Well, thank you for the feedback. This is good to know and makes me feel even better!


----------



## lilyloo (Jun 20, 2012)

At 8 weeks my girl was 11 pounds. She's now 40 pounds at 15 months old and is a bit smaller than most V's I see.


----------



## Rudy (Oct 12, 2012)

Pup looks thick to me but would like some other angles?

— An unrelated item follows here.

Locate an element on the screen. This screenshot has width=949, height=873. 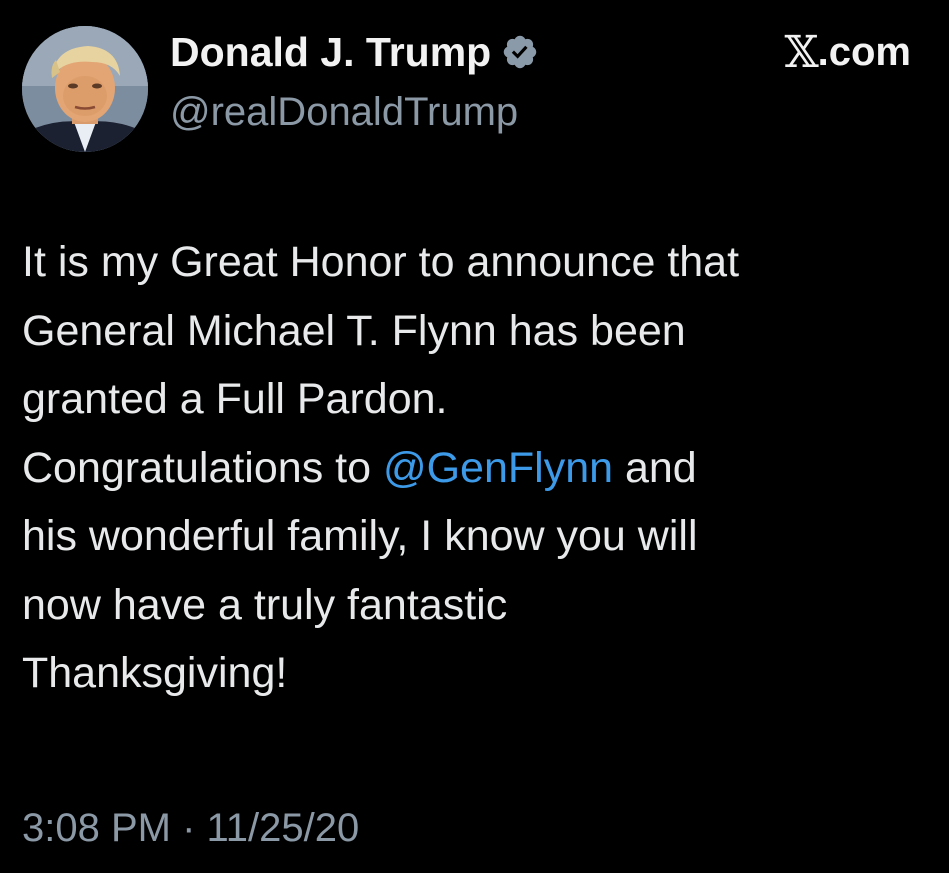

All Great Reds should show some Rib Flair by 1 year

Pups can be rounder young

Lean mean fast muscle machines

and Young gunner some fun Organics a traveling man  :-*

He knows all the ladies his Legend pec deck and Guns they have flair at the Fair  ;D


----------



## texasred (Jan 29, 2012)

If you look at the sire and dams weight, you can get a good idea of your pups mature weight. Looks like a normal health pup to me. 
Try to quit stressing, and just enjoy the quite time before picking up the pup.


----------



## MichelG (Aug 23, 2013)

TexasRed said:


> Try to quit stressing, and just enjoy the quite time before picking up the pup.


I hear you!... ;D
Thanks.


----------



## Suliko (Sep 17, 2011)

I wouldn't worry about puppy's weight @ 7 weeks at all! My youngest V Pacsirta was a fatty as a puppy (see the pic attached @ 5 months!). She was the biggest of the litter. When she came to us @ 12 weeks, she was still a healthy pup and then she started growing, and we couldn't feed her enough. She was bones! She finally filled out after her first heat when she was 1 yr old and is looking healthy today (bottom pic from last week)  So, I wouldn't worry!


----------